1.7 Text Mining

1.7 Text Mining

The explosion of the amount of data generated from government and corporate databases, e-mails, Internet survey forms, phone and cellular records, and other communications has led to the need for new pattern-recognition technologies, including the need to extract concepts and keywords from unstructured data via text mining tools using unique clustering techniques. Based on a field of AI known as natural language processing (NLP), text mining tools can capture critical features of a document's content based on the analysis of its linguistic characteristics. One of the obvious applications for text mining is monitoring multiple online and wireless communication channels for the use of selected keywords, such as anthrax or the names of individual or groups of suspects. Patterns in digital textual files provide clues to the identity and features of criminals, which investigators can uncover via the use of this evolving genre of special text mining tools.

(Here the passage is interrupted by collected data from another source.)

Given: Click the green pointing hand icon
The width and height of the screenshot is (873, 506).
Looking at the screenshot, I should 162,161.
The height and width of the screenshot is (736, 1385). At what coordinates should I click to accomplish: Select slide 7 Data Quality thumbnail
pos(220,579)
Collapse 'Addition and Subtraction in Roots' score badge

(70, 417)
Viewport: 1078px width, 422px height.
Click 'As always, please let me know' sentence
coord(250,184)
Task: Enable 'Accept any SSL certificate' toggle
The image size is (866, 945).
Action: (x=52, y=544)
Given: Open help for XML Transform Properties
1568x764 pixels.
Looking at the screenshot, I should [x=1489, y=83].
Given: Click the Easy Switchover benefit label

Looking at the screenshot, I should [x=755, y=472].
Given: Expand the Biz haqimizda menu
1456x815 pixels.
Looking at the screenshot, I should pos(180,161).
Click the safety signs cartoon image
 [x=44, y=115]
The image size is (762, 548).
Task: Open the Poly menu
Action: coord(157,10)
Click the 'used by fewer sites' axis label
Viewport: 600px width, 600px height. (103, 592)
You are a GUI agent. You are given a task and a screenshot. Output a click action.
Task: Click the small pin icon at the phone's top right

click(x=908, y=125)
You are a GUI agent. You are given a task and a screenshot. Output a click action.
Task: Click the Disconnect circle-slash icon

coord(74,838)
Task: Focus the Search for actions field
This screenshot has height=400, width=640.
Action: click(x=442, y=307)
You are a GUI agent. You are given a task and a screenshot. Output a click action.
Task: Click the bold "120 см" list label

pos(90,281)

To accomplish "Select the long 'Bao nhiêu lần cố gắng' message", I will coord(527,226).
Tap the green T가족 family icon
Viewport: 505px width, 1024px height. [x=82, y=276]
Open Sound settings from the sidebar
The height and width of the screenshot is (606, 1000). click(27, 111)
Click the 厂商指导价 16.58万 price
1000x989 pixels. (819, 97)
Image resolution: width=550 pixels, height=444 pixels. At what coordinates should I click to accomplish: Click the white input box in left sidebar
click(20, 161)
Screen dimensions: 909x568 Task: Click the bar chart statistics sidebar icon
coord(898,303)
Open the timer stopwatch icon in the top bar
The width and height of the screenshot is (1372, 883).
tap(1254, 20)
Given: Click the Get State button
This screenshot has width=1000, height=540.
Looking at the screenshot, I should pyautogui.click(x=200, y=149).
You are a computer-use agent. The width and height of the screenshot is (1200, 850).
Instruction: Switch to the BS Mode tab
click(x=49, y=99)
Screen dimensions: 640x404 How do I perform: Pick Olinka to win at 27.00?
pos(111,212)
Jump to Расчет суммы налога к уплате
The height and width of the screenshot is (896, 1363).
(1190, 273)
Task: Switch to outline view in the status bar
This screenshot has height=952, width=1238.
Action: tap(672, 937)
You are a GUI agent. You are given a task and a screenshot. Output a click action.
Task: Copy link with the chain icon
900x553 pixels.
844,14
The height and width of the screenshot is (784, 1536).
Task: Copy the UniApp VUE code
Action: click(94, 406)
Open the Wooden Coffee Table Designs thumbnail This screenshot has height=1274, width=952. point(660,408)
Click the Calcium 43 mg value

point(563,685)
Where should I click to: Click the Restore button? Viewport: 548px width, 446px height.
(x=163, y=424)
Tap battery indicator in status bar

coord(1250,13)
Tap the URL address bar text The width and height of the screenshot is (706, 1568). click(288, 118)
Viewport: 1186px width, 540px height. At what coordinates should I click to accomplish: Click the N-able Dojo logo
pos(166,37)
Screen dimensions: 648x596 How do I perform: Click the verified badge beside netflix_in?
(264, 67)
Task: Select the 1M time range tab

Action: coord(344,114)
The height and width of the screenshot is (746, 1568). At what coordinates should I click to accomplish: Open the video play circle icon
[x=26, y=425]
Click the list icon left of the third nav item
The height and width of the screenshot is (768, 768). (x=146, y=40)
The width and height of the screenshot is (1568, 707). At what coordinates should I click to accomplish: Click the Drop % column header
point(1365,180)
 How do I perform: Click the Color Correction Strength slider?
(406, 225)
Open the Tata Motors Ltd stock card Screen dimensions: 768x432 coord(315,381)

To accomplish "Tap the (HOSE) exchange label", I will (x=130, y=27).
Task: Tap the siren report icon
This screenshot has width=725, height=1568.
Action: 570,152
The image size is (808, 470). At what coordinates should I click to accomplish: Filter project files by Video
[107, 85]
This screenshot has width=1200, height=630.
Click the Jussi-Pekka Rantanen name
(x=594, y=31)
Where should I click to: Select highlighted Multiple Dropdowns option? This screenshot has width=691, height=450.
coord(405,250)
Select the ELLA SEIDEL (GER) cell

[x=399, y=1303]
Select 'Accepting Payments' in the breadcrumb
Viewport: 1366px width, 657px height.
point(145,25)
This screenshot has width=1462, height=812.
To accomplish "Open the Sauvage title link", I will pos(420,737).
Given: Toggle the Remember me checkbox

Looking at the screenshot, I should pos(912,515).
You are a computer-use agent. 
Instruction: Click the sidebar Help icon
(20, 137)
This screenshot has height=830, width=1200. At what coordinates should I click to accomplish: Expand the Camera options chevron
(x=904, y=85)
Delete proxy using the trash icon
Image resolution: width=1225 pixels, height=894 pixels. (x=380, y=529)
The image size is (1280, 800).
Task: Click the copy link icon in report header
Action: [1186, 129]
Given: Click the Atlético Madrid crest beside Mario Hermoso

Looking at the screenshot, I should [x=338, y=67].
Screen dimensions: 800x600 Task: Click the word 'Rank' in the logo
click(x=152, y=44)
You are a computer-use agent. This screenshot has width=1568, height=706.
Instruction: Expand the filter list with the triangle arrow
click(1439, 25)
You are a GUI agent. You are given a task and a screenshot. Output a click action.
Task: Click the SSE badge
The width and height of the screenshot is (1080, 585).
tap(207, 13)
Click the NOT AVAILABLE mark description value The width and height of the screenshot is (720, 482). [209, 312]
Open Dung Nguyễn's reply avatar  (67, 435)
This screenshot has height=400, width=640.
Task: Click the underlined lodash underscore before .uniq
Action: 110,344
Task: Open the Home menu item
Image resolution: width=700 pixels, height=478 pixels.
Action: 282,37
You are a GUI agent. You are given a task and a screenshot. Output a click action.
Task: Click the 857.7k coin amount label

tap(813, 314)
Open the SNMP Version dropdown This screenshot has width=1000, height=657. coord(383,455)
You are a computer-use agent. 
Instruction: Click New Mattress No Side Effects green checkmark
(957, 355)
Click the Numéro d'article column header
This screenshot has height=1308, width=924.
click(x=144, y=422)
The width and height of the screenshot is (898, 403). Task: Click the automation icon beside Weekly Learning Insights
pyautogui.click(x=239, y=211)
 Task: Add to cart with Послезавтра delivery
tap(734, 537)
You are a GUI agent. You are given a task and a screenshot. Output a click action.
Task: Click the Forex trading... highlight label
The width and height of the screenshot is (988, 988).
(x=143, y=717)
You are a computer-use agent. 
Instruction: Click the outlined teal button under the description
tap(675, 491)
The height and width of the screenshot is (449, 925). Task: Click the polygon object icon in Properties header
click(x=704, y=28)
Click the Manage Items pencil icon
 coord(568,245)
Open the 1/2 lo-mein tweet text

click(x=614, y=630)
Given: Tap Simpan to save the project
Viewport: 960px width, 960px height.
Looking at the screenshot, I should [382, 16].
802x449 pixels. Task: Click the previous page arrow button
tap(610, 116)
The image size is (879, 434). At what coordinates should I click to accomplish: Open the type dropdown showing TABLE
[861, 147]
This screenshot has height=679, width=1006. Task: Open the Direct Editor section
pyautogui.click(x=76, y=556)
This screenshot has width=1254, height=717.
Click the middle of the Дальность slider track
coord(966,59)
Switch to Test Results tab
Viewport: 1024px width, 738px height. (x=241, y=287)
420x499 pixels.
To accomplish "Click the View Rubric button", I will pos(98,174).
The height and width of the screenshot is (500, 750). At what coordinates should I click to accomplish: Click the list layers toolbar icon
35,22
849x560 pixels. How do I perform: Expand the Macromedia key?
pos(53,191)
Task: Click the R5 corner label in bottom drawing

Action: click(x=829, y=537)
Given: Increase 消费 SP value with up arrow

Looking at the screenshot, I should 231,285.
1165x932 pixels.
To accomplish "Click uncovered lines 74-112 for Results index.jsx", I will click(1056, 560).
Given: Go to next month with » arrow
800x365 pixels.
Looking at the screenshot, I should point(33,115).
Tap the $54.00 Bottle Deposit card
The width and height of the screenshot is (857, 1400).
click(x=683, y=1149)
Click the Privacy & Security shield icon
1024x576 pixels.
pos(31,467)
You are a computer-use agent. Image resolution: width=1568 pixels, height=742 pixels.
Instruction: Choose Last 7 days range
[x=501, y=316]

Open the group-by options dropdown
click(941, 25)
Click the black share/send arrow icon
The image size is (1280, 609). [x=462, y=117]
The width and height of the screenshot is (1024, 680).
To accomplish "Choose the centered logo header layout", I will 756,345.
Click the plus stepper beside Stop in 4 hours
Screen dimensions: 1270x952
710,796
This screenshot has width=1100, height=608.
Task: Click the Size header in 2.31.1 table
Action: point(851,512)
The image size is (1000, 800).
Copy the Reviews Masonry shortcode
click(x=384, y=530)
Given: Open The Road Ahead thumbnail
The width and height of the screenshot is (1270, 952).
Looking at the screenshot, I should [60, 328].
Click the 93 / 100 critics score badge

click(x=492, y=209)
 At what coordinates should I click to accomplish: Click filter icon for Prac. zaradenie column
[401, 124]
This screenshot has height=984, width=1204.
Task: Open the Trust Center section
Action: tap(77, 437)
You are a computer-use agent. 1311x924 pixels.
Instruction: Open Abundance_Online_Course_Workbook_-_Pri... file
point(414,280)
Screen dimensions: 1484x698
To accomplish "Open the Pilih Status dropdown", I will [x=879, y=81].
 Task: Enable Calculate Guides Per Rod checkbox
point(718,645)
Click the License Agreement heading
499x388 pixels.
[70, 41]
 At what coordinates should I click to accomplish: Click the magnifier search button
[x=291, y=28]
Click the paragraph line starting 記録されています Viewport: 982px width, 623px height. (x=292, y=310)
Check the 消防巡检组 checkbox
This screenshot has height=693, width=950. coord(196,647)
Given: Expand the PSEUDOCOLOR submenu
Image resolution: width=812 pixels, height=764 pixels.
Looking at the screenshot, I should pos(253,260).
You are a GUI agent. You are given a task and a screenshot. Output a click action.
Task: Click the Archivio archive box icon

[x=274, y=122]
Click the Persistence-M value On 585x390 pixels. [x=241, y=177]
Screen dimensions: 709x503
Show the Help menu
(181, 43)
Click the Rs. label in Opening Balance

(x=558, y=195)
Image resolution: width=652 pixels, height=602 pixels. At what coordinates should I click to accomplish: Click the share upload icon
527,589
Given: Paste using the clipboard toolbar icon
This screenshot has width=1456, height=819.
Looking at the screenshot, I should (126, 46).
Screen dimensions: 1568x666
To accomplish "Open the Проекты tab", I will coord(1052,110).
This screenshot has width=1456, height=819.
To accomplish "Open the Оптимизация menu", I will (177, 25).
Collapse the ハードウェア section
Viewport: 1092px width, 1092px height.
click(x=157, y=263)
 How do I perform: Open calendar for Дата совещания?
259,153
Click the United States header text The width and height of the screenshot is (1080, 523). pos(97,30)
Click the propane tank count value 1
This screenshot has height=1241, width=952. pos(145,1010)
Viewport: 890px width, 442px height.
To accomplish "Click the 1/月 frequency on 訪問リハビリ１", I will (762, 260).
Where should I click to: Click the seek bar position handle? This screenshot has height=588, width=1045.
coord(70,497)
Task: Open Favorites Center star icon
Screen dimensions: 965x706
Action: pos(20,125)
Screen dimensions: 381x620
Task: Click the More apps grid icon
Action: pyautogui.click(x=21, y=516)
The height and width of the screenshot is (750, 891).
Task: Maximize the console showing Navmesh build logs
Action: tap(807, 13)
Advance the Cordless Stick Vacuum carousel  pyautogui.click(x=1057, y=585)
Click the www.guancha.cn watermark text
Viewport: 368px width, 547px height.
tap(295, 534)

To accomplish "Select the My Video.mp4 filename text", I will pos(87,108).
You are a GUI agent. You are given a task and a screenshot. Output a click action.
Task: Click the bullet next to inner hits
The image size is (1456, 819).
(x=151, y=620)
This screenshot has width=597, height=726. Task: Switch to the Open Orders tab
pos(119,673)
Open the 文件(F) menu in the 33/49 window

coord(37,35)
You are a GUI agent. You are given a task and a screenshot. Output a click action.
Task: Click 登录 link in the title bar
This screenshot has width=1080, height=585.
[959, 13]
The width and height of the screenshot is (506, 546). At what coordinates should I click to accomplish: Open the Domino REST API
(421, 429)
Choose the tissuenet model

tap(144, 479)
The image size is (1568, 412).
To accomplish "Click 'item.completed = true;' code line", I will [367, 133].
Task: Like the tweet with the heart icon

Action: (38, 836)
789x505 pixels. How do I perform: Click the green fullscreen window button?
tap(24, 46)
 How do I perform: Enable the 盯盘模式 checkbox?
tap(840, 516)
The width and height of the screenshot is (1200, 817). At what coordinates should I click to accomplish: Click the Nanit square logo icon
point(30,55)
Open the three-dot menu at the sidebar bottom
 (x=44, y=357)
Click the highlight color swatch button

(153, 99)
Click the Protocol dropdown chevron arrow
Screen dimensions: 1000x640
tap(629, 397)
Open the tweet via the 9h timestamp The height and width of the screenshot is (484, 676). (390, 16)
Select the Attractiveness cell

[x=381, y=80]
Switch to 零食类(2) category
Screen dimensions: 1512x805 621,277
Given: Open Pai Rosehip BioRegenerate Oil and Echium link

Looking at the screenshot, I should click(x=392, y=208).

Text mining has typically been used by corporations to organize and index internal documents, but the same technology can be used to organize criminal cases by police departments to institutionalize the knowledge of criminal activities by perpetrators and organized gangs and groups. This is already being done in the United Kingdom using text mining software from Autonomy. More importantly, criminal investigators and counter-intelligence analysts can sort, organize, and analyze gigabytes of text during the course of their investigations and inquiries using the same technology and tools. Most of today's crimes are electronic in nature, requiring the coordination and communication of perpetrators via networks and databases, which leave textual trails that investigators can track and analyze. There is an assortment of tools and techniques for discovering key information concepts from narrative text residing in multiple databases in many formats and multiple languages.

Text mining tools and applications focus on discovering relationships in unstructured text and can be applied to the problem of searching and locating keywords, such as names or terms used in e-mails, wireless phone calls, faxes, instant messages, chat rooms, and other methods of human communication. Unlike traditional data mining, which deals with databases that follow a rigid structure of tables containing records representing specific instances of entities based on relationships between values in set columns, text mining deals with unstructured data (Figure 1.3).

click to expand
Figure 1.3: Text mining can extract the core content from millions of records.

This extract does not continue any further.